**GIVEN INFORMATION:**
• • •
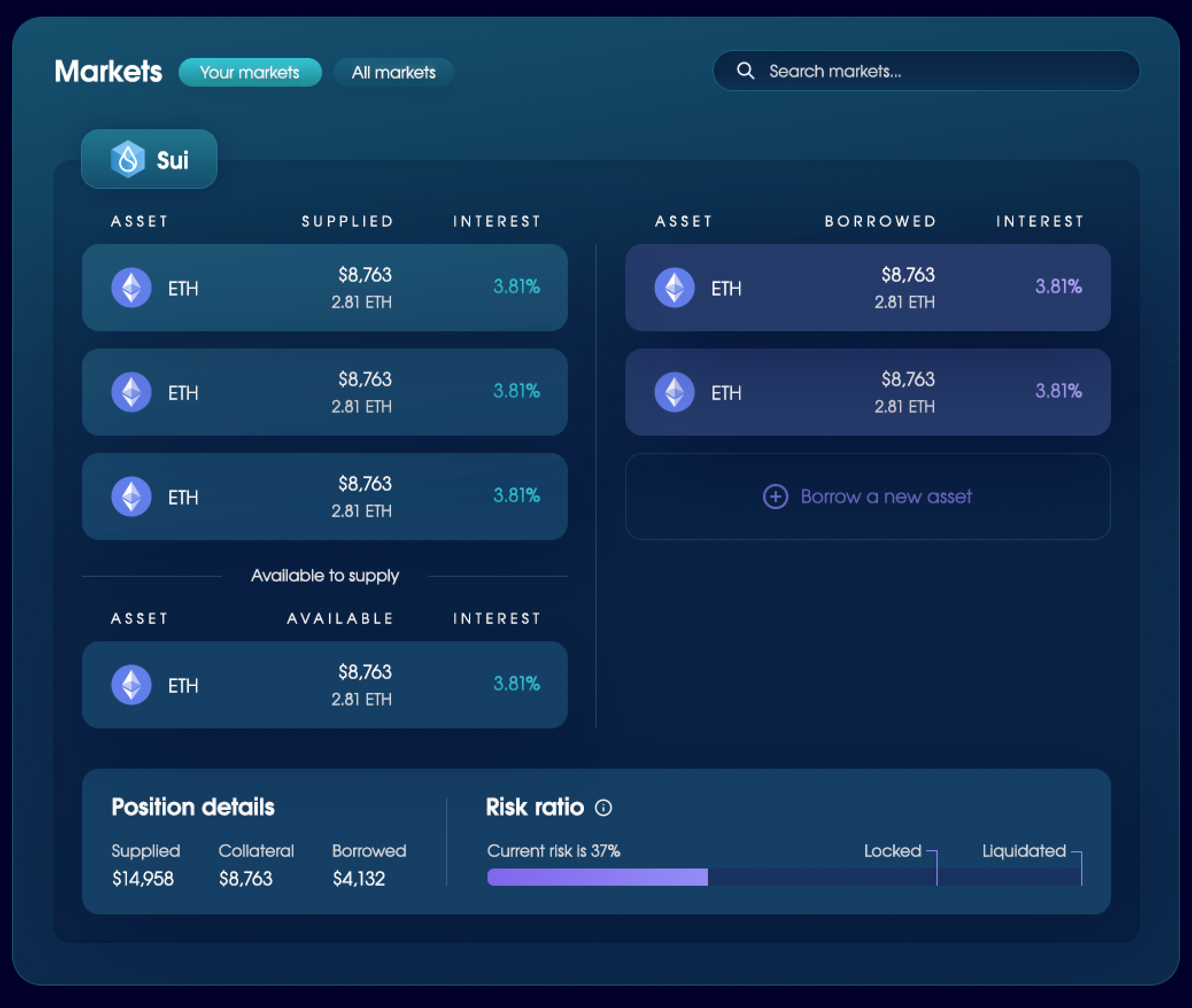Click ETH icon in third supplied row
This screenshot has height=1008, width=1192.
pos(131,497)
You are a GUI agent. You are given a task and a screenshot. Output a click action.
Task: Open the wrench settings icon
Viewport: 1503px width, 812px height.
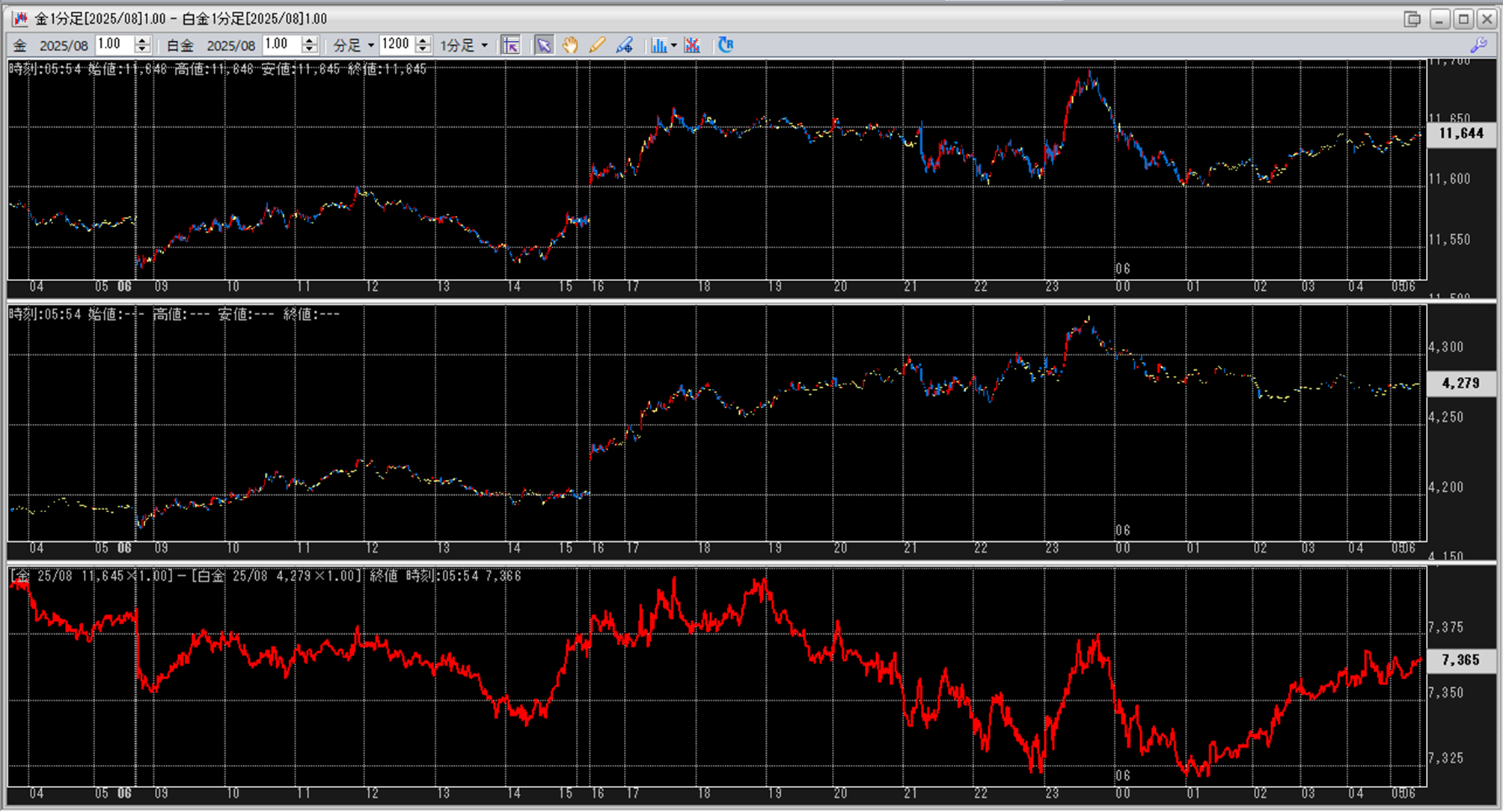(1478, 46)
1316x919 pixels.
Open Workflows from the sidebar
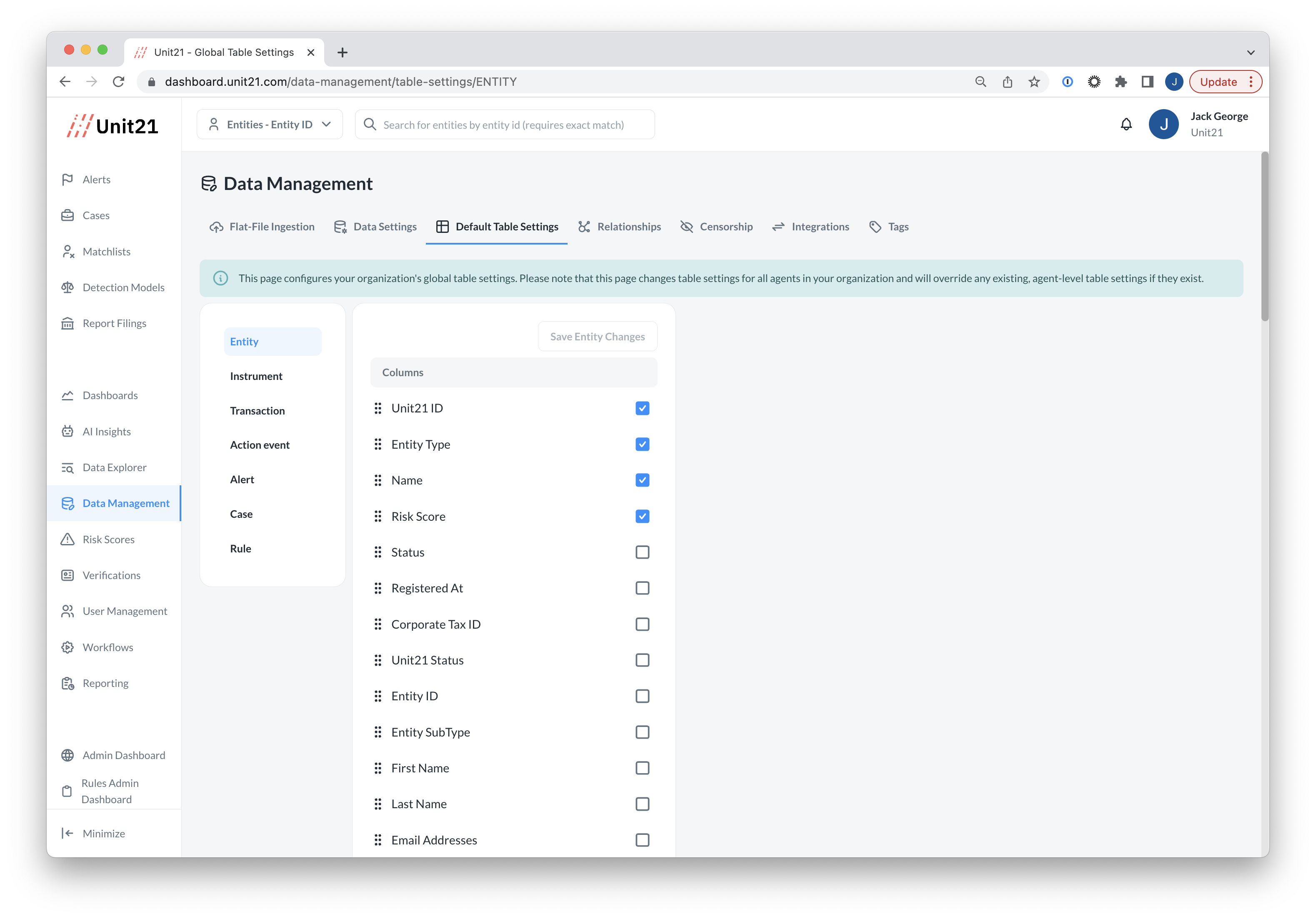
• • •
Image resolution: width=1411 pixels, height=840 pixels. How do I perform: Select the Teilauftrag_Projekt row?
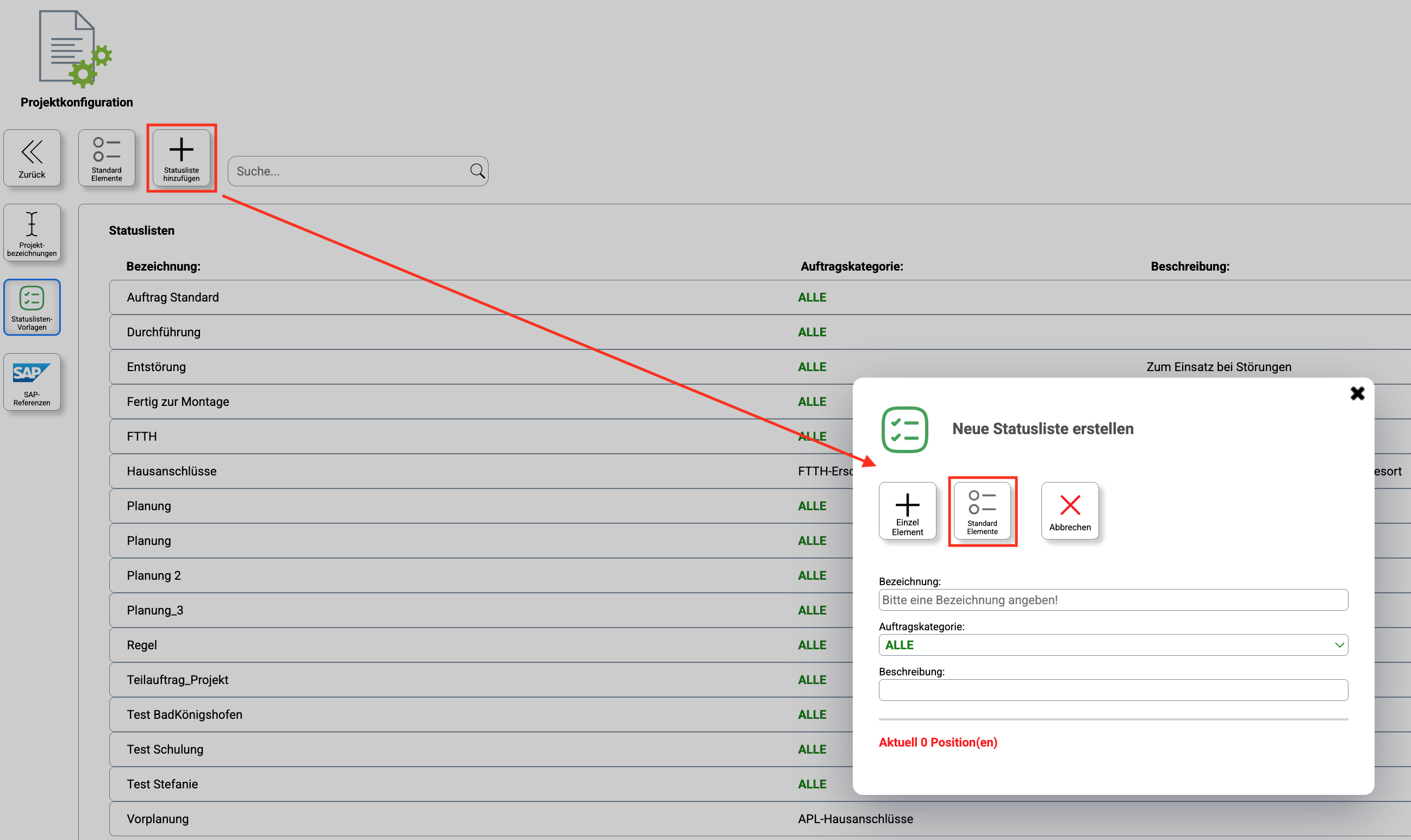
• • •
Copy the entries above exactly, but only the stretch from the line containing "You are a GUI" through the line containing "Open Workflows from the sidebar". Keep both end lines; drop the pictures.

You are a GUI agent. You are given a task and a screenshot. Output a click action.
Task: Open the wrench settings icon
Viewport: 1503px width, 812px height.
(1478, 46)
1316x919 pixels.
Open Workflows from the sidebar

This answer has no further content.